BTW Peter I recently spent 3 days (Wed-Fri) in downtown Portland at the end of May and there aren't bikes whipping around the Rose City Amsterdam

i'll say that i don't think the number of bikes you saw is actually relevant, but it's interesting you mention Portland. lots of the bikers there are not so happy with spending gajillions of dollars on mass transit when the bike scene there continues to explode with virtually no money, relatively-speaking. if we're talking about limited resources and spending our money wisely and all that type of stuff, there seems to be a clear path to success -- spend as much of your money as you can on walk and bike infrastructure.

They've got alot of one way streets downtown and in the Pearl district and do alot of the bicycle and transit solutions by pairing parallel streets.

true. and, again, bike advocates there are not necessarily happy campers with having rails to contend with on streets that they'd like to ride on. there are ways to mitigate the risk of rails (put them in the middle lanes -- leaving outside lanes to bikers, or using rubber flanges to keep bike tires from getting stuck in the rails, etc.), but in the end, rails are just dangerous to bikers. sf streetsblog just posted about this yesterday, i think.

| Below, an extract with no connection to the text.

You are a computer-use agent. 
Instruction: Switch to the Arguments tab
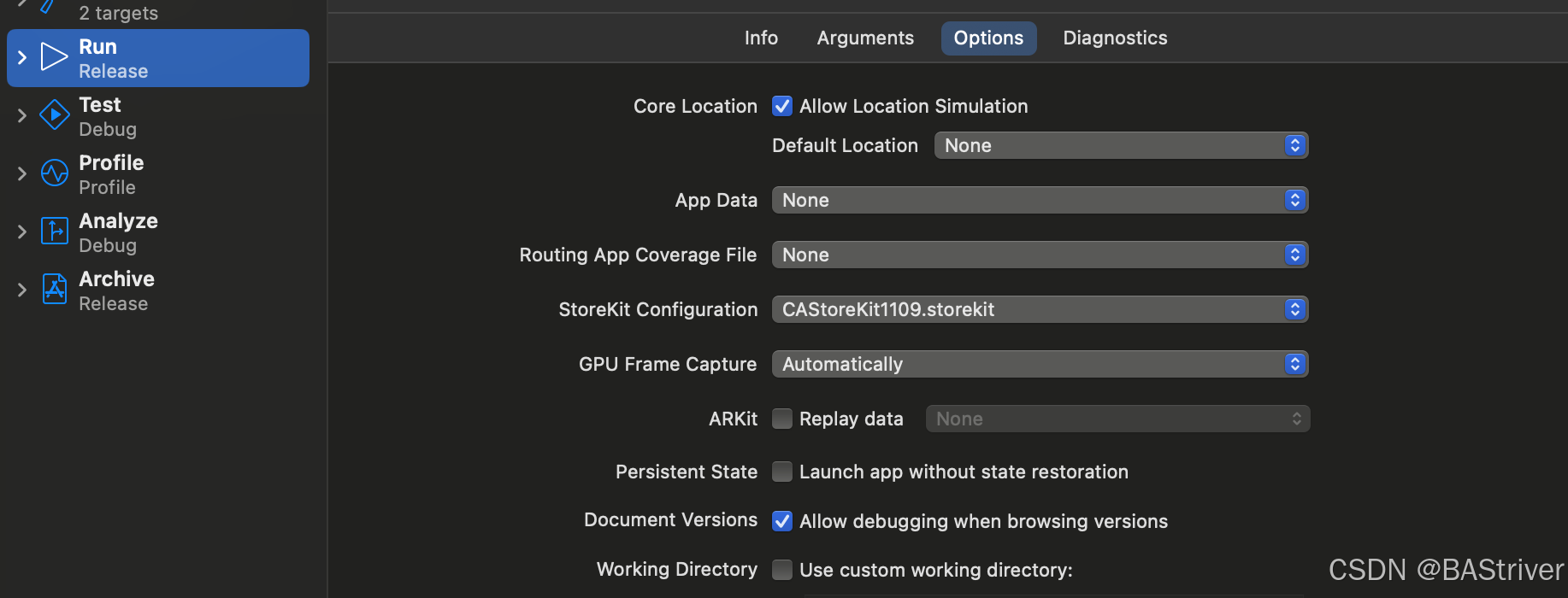865,38
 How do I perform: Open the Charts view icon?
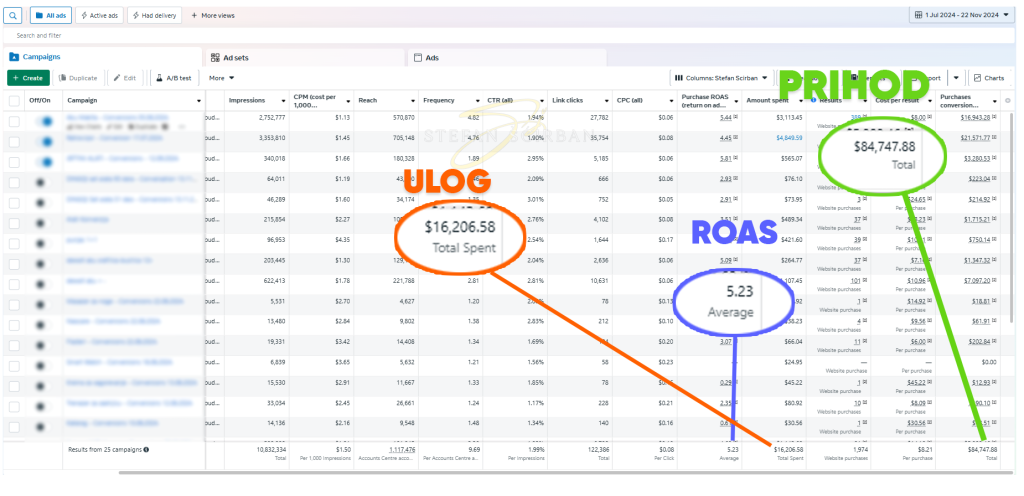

to me, the answer here is simple -- every. single. street. and road in the District and in America should have full walk and bike access -- period. no exceptions. and this should remain particularly true for the most major corridors in the city -- meaning K Street, all major roads and avenues, etc. and it should even be true for highways (Aiken/North Augusta, South Carolina is putting the finishing touches on a highway extension with an Amsterdam-like segregated/separated multi-use path beside it for about 5 miles worth, if rumors are to be believed).